Desde hace más de tres décadas, la colección IMPERIALE de Chopard ha sido sinónimo de elegancia y precisión, fusionando la excelencia relojera con un estilo que trasciende modas. La nueva creación de la casa, el IMPERIALE Four Seasons, lleva esta filosofía a un nivel poético al convertir el paso del tiempo en un paisaje en movimiento, inspirado en los ciclos de la naturaleza.
Este reloj no solo mide las horas; ofrece una experiencia sensorial que invita a contemplar la evolución de las estaciones a través de un mecanismo minucioso y una esfera que se convierte en una obra de arte en miniatura. Cada elemento de esta pieza refleja la maestría de Chopard y la capacidad de transformar la funcionalidad en belleza tangible.
¿Cómo refleja el reloj el ciclo de las estaciones?

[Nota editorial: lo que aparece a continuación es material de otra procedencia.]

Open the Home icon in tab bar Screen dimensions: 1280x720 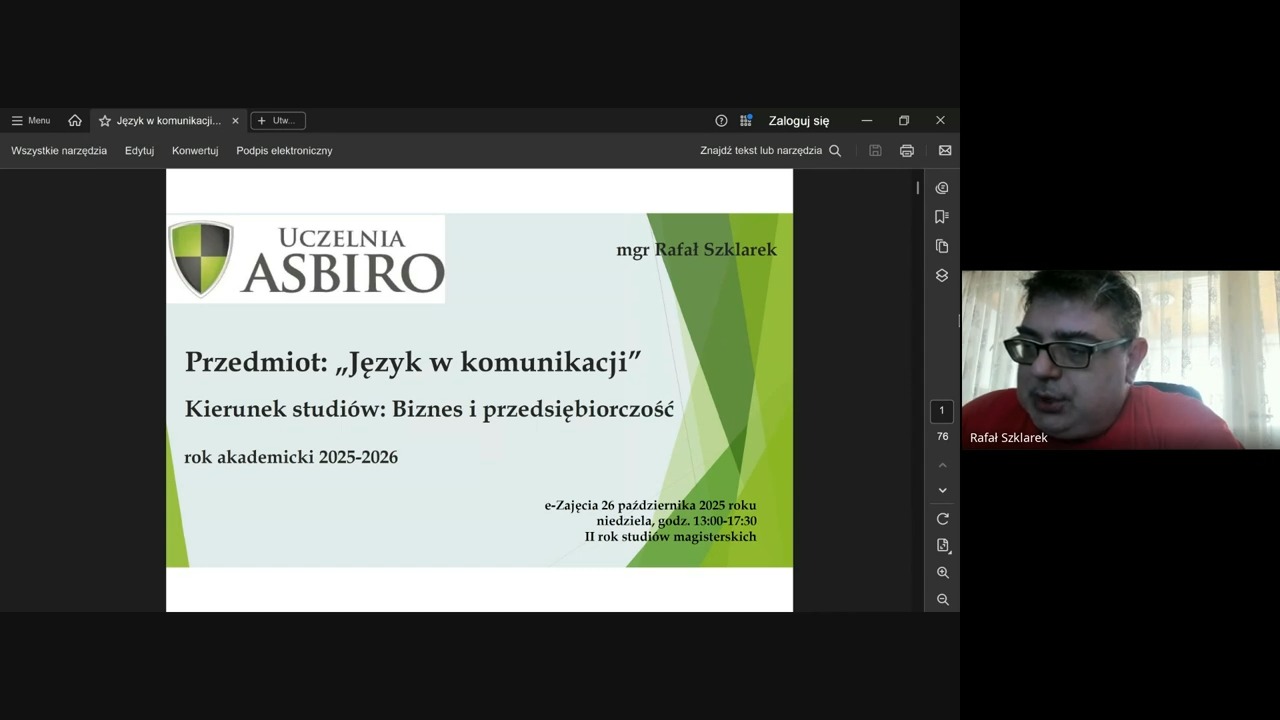75,121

El IMPERIALE Four Seasons integra un disco giratorio que completa una vuelta en 365 días, marcando de manera poética el paso de las estaciones. Elaborado en nácar perlado, el disco ofrece un paisaje en constante transformación que acompaña a la hora con delicadeza y precisión. La interacción entre el movimiento mecánico y este retablo móvil convierte cada vistazo a la esfera en un pequeño descubrimiento diario.

Este mecanismo está vinculado a la aguja de las horas, creando una armonía entre la técnica y la expresión artística. Mientras que el reloj sigue cumpliendo su función de medir el tiempo, la escena en constante cambio recuerda la conexión entre la vida, la naturaleza y el ritmo de los días.
¿Qué detalles hacen única la esfera del reloj?
La parte superior de la esfera está decorada con un encaje de oro blanco ético de 18 quilates que evoca la silueta de una flor de loto, símbolo recurrente en la colección IMPERIALE. Los pétalos de oro satinado, con nervios pulidos, crean un juego de texturas que atrapa la luz y añade profundidad visual.
En la parte inferior, el disco de las estaciones muestra un degradé de nácar pintado que imita los tonos cambiantes de la naturaleza. Cada transición cromática está pensada para acompañar los ciclos naturales, aportando un sentido de continuidad y movimiento que distingue a este modelo de cualquier otro reloj de lujo.
¿Qué hace especial al movimiento interno del IMPERIALE Four Seasons de Chopard?
En su corazón late el calibre L.U.C 96.31-L, un mecanismo mecánico de carga automática equipado con un módulo Quatre Saisons exclusivo de Chopard. Con 227 componentes y una reserva de marcha de 65 horas gracias a la tecnología Twin, este movimiento es un ejemplo de la integración vertical y el saber hacer de la casa.
Diseñado, desarrollado y ensamblado íntegramente en los talleres de Chopard, el mecanismo demuestra que la precisión técnica y la creatividad pueden coexistir. Cada función, desde la rotación del disco hasta la sincronización con la aguja de las horas, ha sido pensada para unir utilidad y poesía en una sola experiencia relojera.

¿Cómo se completa la experiencia de uso del IMPERIALE Four Seasons de Chopard?
La caja, el bisel y la corona, elaborados en oro ético blanco de 18 quilates, están engastados con diamantes, aportando un brillo elegante y sofisticado. El reloj incluye cuatro correas de aligátor intercambiables, cada una inspirada en una estación del año, lo que permite al usuario personalizar la pieza según el momento y el entorno.
Edición limitada a 25 ejemplares, el IMPERIALE Four Seasons es mucho más que un reloj: es una celebración de la naturaleza, del tiempo y de la artesanía relojera. Cada detalle, desde los materiales hasta el movimiento, refleja la filosofía de Chopard de unir técnica y belleza, haciendo del tiempo algo verdaderamente poético.